Living in Zwolle ’00-’01:
Mid October I returned to Holland to live with Hiltje in Zwolle as we had become much attached to each other, enjoying each other’s company and activities. While Hiltje worked at her job at City Hall, I filled my days with reading the paper, photo walks, town visits, trips and some computer work. Though our times together after Hiltje’s work were enjoyable, the long daytime hours by myself became depressing. Mid January I made a short trip to Calgary which cheered my up, though I realised that I had been feeling quite down. Upon my return to Zwolle that depressive feeling returned, which made me realise that the confined nature of my relationship with Hiltje was a serious problem. Visiting a church or other social events was not something we did and I missed that.

Towards time of my summer return to Calgary I decided to live in Zeist for one year if I could find a place to rent before Christmas 2001. If not, I’d return to Calgary. A few days before I left Hiltje to fly to Calgary June 2001 I had an unusual inner sensation of shining lightness within my right chest opposing the position of my heart, like an 8th chakra location. With this light came an explicit awareness saying: “This is who I am, this is what I want to be”. I held this awareness in that place with the light and this saying in my awareness for some time, after which it slowly faded restoring to my regular sense of awareness.

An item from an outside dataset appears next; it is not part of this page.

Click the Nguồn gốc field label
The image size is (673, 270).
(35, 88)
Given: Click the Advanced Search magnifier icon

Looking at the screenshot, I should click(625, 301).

I recall this sense awareness every so often, still not fully sure as to its significance and place in my life.

After my summer I Canada where Tom and I spend much time finding a new coffee place every week and time with my sons, lunches with Herman and visits with friend, I returned to Hiltje’s place who kindly and generously welcomed me back to stay at her place and find accommodation in my old home town Zeist. This I found surprisingly quickly and in beginning December I was cleaning and painting my one bedroom apartment on the tenth floor up. I had to by furniture, a fridge, washing machine, a counter top gas burner, vacuum cleaner, bed and floor covering even. Apartments in Holland come bare naked so to speak. With help from my family and Hiltje I was just able to sleep in my place by the beginning of January 2002 and bought a bike a little while later.

I did a lot of reading, visited the market often and the adjacent library. There, early in 2003 I discovered several books on the Naghamadi scrolls and other Gnostic literature. This was something that had a hook in it. All the previous reading had been a bit helter skelter and I don’t recall much of it, but these Naghamadi translations resonate with me. It turned out that they were just the first beginnings of a long search that was to follow.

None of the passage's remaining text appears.